» **Data**:

========

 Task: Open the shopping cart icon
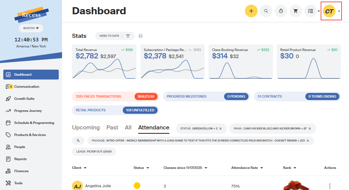click(x=295, y=11)
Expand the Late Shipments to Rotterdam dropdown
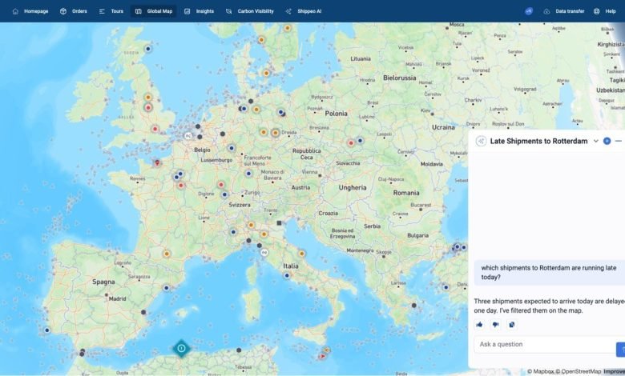This screenshot has width=625, height=376. [595, 141]
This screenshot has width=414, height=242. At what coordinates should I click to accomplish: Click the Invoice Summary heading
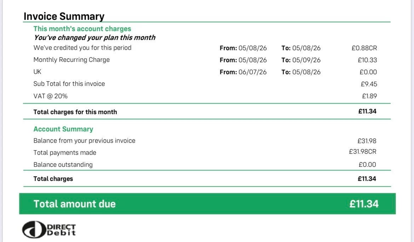point(64,16)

========

» **Task details**:
Set down the records exactly, without the pictures.

» **Written answer**:
 Task: Open the shopping cart icon
click(x=295, y=11)
Expand the Late Shipments to Rotterdam dropdown
This screenshot has width=625, height=376. [595, 141]
This screenshot has width=414, height=242. At what coordinates should I click to accomplish: Click the Invoice Summary heading
point(64,16)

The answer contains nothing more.